Pamir'in babasından Başbakan yorumu

Pamir'in babasından Başbakan yorumu

Serdar Dikdik, Başbakan Erdoğan'ın kendisini arayarak başsağlığı dilemesiyle ilgili, "Allah razı olsun. Zaten böyle bir başbakan istemiyor muyuz biz? Herkesin acısını paylaşsın. Zaten bizi bölen bu küçük şeyler" dedi.

İstanbul Zekeriyaköy’deki evinde kaybolduktan bir gün sonra yan villanın havuzunda cesedi bulunan 3.5 yaşındaki Pamir Dikdik’in babası Serdar Dikdik, Başbakan Recep Tayyip Erdoğan’ın kendisini arayarak başsağlığı dilediğini belirtti.

ÖZETLE

'Benzer acı yaşadım'
'Evden taşınacaktım'
'Çiti nasıl aştı, anlamadım'

Pamir'in babası, "Başbakan'a 'Sen geçen hafta sesini kaybettin, bu hafta ben kaybettim. Allah razı olsun üç çocuk yap, dedin, biz bir çocuğa bakamadık’ dedim. Biri kaybolmuş eğer bir büyük aramadıysa insanlar kırılıyor. ‘Niye aramadı?’ diyor. Bizi bölemezler arkadaşlar. Bu Türkiye senelerdir bir, bizi kimse bölemez. İşte bir acı oldu, bir küçük çocuk binleri birleştirdi. Ben sadece Zekeryaköy’deki komşulara mail attım, Twitter’dan iki resim gönderdim, binlerce kişi geldi" diye konuştu.

Havuz daha önce 'aranmış'

Havuzun ilk gün aranıp aranmadığı sorulan Dikdik, "Kaç kere aranmış. Havuz çok kirli, dibi görünmediği için temizlik sopalarıyla arıyorlar. Fenerlerle bakılıyor. Bulunduğu gün dalgıçlar girerek bulmuş. Daha önceki kiracı benim arkadaşım. Havuzu temizlerdi. Havuz pırıl pırıldı. Daha sonra ev sahibi taşındı, inşaat başladı, havuz çamur" dedi.

Verilen Kayıtlar:
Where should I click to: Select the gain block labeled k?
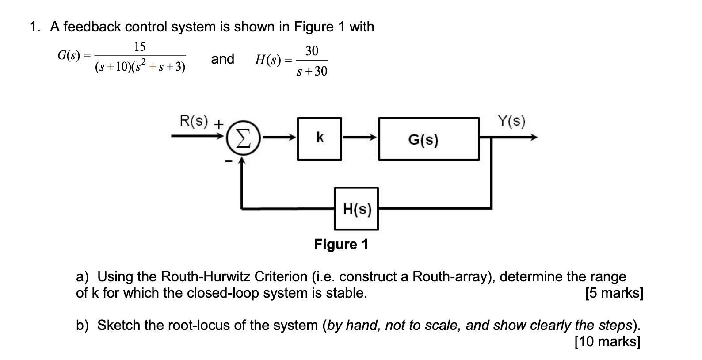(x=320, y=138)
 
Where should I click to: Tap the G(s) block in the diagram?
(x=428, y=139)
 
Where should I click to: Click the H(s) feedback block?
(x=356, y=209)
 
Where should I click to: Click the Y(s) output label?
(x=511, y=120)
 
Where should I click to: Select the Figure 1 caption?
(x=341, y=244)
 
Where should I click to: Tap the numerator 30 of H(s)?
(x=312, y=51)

---

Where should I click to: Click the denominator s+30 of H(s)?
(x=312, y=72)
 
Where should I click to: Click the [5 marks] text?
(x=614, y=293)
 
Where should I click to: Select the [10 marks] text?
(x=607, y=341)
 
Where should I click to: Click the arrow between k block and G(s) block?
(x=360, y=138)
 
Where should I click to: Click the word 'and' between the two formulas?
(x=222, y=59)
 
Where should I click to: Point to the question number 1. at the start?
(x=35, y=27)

Görev Yönergesi:
Pamir Dikdik'in babasının sözlerini aktaran haberde "İstanbul Zekeriyaköy’deki evinde" ifadesiyle başlayıp "başsağlığı dilediğini belirtti." ifadesine kadar süren bölümü hiç değiştirmeden kopyalayın.

Yazılı Çözüm:
İstanbul Zekeriyaköy’deki evinde kaybolduktan bir gün sonra yan villanın havuzunda cesedi bulunan 3.5 yaşındaki Pamir Dikdik’in babası Serdar Dikdik, Başbakan Recep Tayyip Erdoğan’ın kendisini arayarak başsağlığı dilediğini belirtti.